__Aim of the task__. Repeat exactly the lines that begin at the one containing "This screenshot has width=438, height=195." and end at the final line of the records; include no pictures and nothing else.

Saved data entries
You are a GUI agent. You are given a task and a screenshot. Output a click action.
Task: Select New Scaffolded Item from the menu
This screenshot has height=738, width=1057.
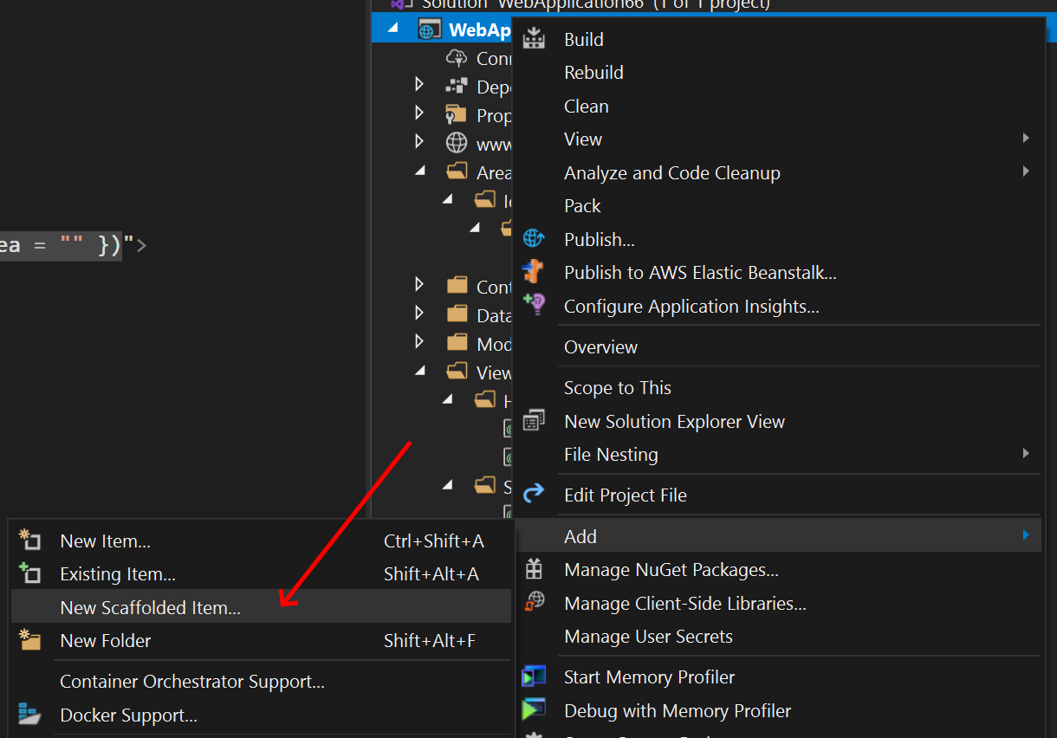[x=150, y=607]
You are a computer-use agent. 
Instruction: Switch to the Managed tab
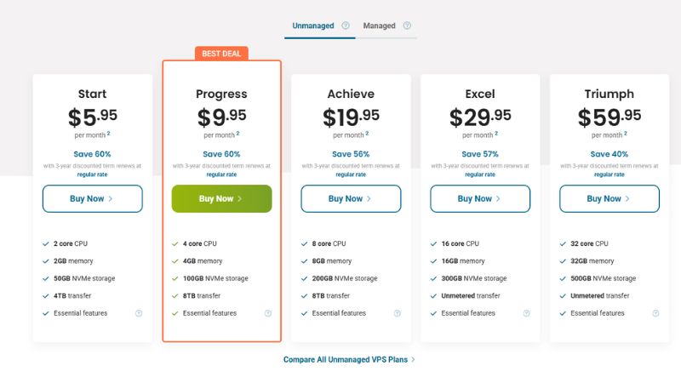click(x=379, y=26)
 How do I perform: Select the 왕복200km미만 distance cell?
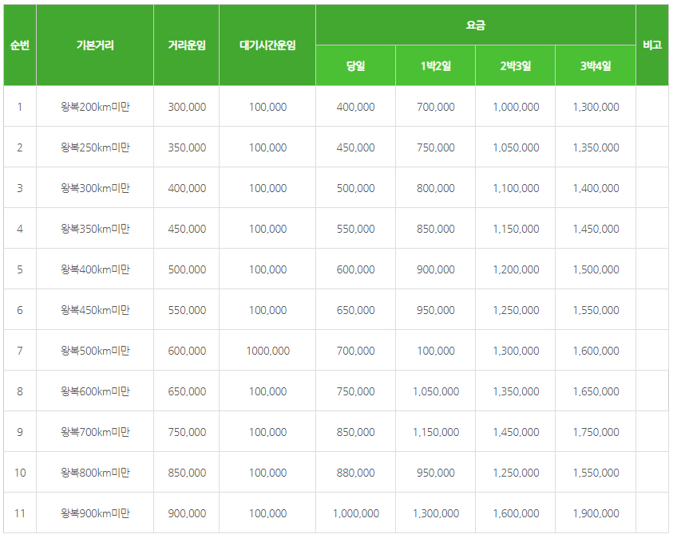[x=95, y=107]
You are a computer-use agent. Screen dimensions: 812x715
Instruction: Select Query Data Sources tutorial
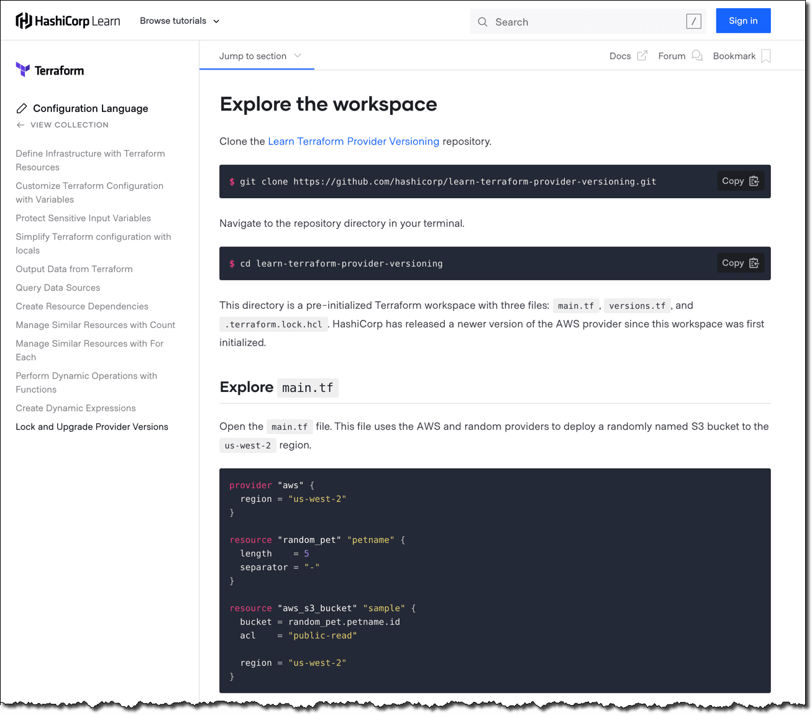[x=58, y=288]
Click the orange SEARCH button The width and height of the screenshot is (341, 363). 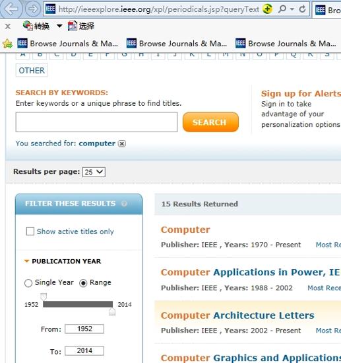pos(210,122)
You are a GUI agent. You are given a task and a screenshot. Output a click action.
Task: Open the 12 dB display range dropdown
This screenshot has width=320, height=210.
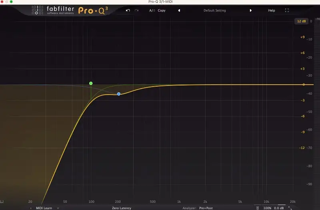[x=301, y=21]
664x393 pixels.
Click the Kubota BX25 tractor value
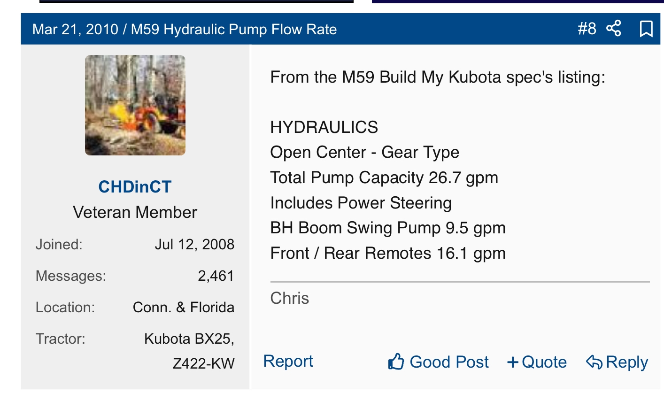coord(189,339)
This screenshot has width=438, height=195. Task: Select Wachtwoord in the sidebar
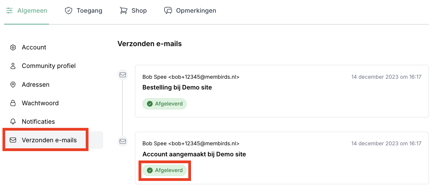[x=40, y=103]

__Response to the exercise__.
This screenshot has width=438, height=195. Task: Select Wachtwoord in the sidebar
[x=40, y=103]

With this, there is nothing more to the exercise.